US manufacturing stimulus likely to generate steady—not seismic—growth
By Adrian Lloyd, CEO Interact Analysis
US manufacturing is undoubtedly experiencing a resurgence, helped by policies put in place by the Biden Administration, but the questions now are "Is this a renaissance for US manufacturing?" and "How long will it last?"
As the US Government attempts to shore up the economy and protect it from potential geopolitical shockwaves in the future, with subsidies and incentives linked to the Inflation Reduction Act and the CHIPs and Science Act in particular, it is undoubtedly stimulating manufacturing growth and investment in new facilities, particularly those dedicated to the production of semiconductors and electric vehicles (EVs). Recent announcements include GM and Samsung SDI unveiling plans to invest $3bn in a joint venture EV battery manufacturing plant in the US.

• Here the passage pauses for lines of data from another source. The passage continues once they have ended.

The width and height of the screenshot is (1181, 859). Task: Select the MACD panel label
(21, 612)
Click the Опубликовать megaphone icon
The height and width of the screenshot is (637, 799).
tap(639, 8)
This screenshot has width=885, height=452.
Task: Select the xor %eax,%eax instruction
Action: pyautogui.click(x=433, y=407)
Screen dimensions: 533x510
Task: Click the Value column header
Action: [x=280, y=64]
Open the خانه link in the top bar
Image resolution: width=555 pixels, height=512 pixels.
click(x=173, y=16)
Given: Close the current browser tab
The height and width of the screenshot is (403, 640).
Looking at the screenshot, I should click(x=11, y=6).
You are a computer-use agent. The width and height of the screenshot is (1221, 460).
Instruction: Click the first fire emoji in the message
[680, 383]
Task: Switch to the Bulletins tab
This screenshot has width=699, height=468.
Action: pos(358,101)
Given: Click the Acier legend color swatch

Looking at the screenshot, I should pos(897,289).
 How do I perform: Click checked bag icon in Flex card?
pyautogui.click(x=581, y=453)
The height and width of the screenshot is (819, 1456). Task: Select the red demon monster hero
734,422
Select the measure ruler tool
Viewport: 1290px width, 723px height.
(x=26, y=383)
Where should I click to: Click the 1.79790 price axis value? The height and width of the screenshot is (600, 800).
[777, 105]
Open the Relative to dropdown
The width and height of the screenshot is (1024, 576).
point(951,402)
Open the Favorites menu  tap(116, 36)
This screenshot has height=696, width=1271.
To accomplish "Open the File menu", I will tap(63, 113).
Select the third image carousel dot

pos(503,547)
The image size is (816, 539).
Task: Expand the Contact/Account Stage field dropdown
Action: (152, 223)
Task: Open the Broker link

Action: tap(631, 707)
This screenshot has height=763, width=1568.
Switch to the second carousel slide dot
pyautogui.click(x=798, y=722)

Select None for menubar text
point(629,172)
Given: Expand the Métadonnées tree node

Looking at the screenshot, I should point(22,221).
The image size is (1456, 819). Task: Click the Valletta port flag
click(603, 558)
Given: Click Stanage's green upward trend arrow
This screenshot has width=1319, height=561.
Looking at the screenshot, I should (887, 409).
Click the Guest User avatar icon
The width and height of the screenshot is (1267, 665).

Furthermore, the US Government incentives have also coincided with a clear trend towards reshoring and diversifying supply chains in the wake of both the COVID19 pandemic and recent geopolitical unrest, as companies try to futureproof their operations.
However, the impact is unlikely to be seismic, or on a New Deal scale, for a variety of reasons, including those outlined below. We are predicting year-on-year growth will remain below 10% in the medium-term with a shallow recession in 2024 and the growth rate failing to recover to 2022 levels out to 2027. Our Manufacturing Industry Output (MIO) tracker, which quantifies the total value of manufacturing production—with deep granularity—across 35 industries and 44 countries, forecasts a good but not outstanding increase in the overall value of US manufacturing, from just over $5.8tn to just under $6.8tn during 2022-2027.
Contributing to this modest (rather than sensational) rise in US production output and value are the skills and labor shortages currently hampering US manufacturing companies, with more centrally located manufacturing companies finding it particularly hard to fill vacancies. The tight labor market means manufacturers may struggle to hire workers for new plants; we anticipate this will result in rising demand for robotics and automation technology in order achieve desired levels of productivity with reduced headcount.
Secondly, our latest forecasts anticipate a shallow recession in the US during 2024, which will constrain manufacturing growth in the short-term. Inflation rates are set to ease over time, with the US Government using interest rate hikes to reduce inflationary pressure. However, there is concern that inflation is becoming entrenched, and, if we look at the bond yields, we are now seeing an inversion larger than such preceding any other slowdown in the last 10 years. With the possibility that short-term interest rates have exceeded what the market can reasonably bear, this is likely to spark a shallow recession. Because the consumer-debt position is better than it was in the 2009 recession, the economy and manufacturing are expected to return to growth in 2025.
It also remains to be seen how Europe will respond to the US manufacturing incentives, although it has clearly gotten Brussels rattled, with officials there reportedly planning to propose sweeping reforms to rules governing state support, as well as new policies to support clean tech manufacturing and for securing raw-materials. This could set the EU and US on course for a battle to attract global manufacturing investment, as the US has clearly set its sights on becoming an international hub for the production of electric vehicles and semiconductors, in particular.
Ultimately, although US government subsidies will attract some interest and we are forecasting growth (particularly within the target sectors), it is likely many companies will continue to manufacture where it is cheap and raw materials are plentiful, with China expected to maintain its position as the factory of the world.